UK: Anaerobic digestion & Biogas industry ready to ‘Step on the Gas’ as it passes milestone

ADBA’s new detailed Market Report, published at UK AD & Biogas 2015, has shown that Biogen’s new food waste plant in South Wales marks a major milestone: the industry’s 400th operational anaerobic digestion plant.

The Market Report provides a comprehensive analysis of the development and potential of the anaerobic digestion industry in the UK. As well as details of the 400 operational plants, it shows:

  • 60-100 new plants are likely to be commissioned in 2015, following a year of huge growth in 2014 during which 102 plants were commissioned;
  • 1.6 million tonnes of food waste are now being recycled through anaerobic digestion compared to 0.3-0.4 million tonnes in 2010, but waste policy in England is holding up investment compared to Scotland, Wales and Northern Ireland;
  • The surge in biomethane to grid projects is continuing – but there is uncertainty around new plants after April 2016, while the industry waits for a decision on future funding for the RHI;
  • There will be a significant fall in sub-500 kWe FIT plants in 2015 compared to 2014 – but still more than in 2013 or any year before that;
  • The sector faces real challenges from 2016, but with reasonable policy changes the sector could still deliver at least 500 more plants by 2020;
  • AD already brings in at least £50 million-£100 million to the UK in exports, and employs 4,500 people;
  • The industry has the potential to deliver 30% of the UK’s domestic gas demand;
  • Or to fuel 60% of the UK’s bus fleet; and
  • Anaerobic digestion could reduce the UK’s total greenhouse gas emissions by 4%.
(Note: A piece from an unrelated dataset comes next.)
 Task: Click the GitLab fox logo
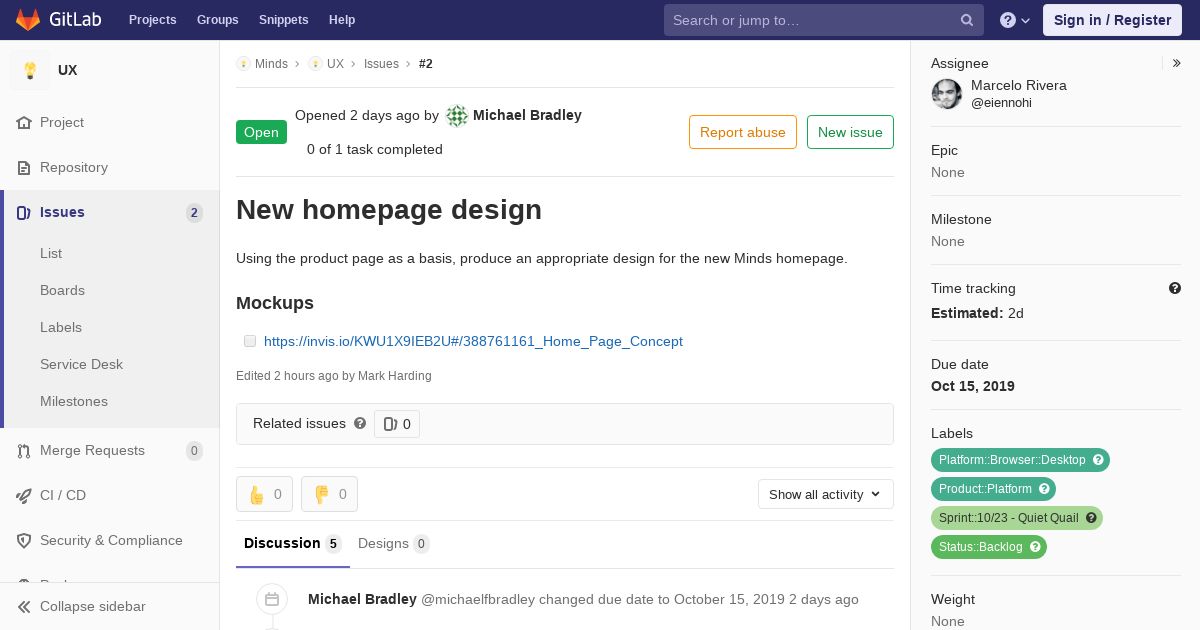click(28, 20)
ADBA’s Chief Executive, Charlotte Morton, announced the milestone achievement in her opening remarks in the conference at today’s UK AD & Biogas 2015:

Since the first UK AD & Biogas trade show five years ago, the industry has quintupled outside of the water sector. Across all anaerobic digestion’s sectors the industry now has a combined electrical equivalent capacity (electricity and biomethane) of almost 480 MW – equivalent to the capacity of one of the UK’s nuclear power plants, Wylfa, being decommissioned this year.   

But this is just the start – now is the time to step on the gas. With a favourable outcome from key policy decisions that need to be taken by the new government, ADBA’s market forecast estimates that industry could reach 500 plants by the end of the year and then potentially more than double by 2020. 
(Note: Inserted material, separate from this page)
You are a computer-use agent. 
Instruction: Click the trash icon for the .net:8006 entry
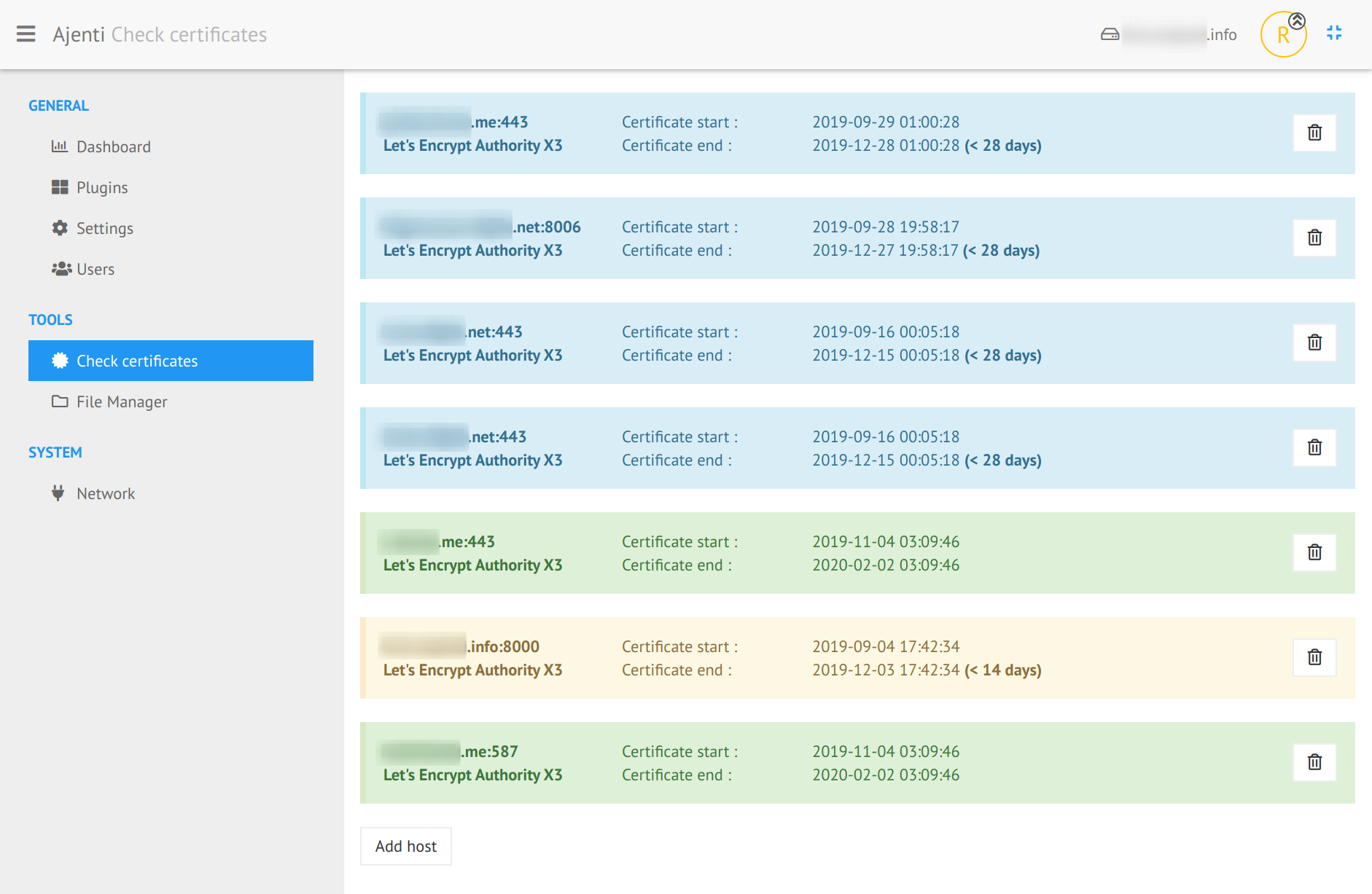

Anaerobic digestion integrates particularly well into farming, making farmers more resilient against fluctuating agricultural markets, supporting food production and reducing greenhouse gas emissions. There is enormous potential for on-farm anaerobic digestion to continue to grow over the coming years, with the right policy support.  
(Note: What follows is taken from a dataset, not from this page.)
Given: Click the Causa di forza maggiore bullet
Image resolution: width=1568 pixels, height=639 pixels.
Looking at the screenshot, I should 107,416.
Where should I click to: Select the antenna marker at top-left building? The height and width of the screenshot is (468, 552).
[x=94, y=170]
One of the most notable developments over the last year has been the rapidly developing biomethane market, with 33 gas-to-grid plants now in operation. Biomethane helps decarbonise heating without the need for new infrastructure, and has a particular role in transport where there are few other options for heavy goods vehicles.

The anaerobic digestion industry is already supporting 4,500 green jobs and generating a UK exports market in anaerobic digestion technology and expertise worth £100 million.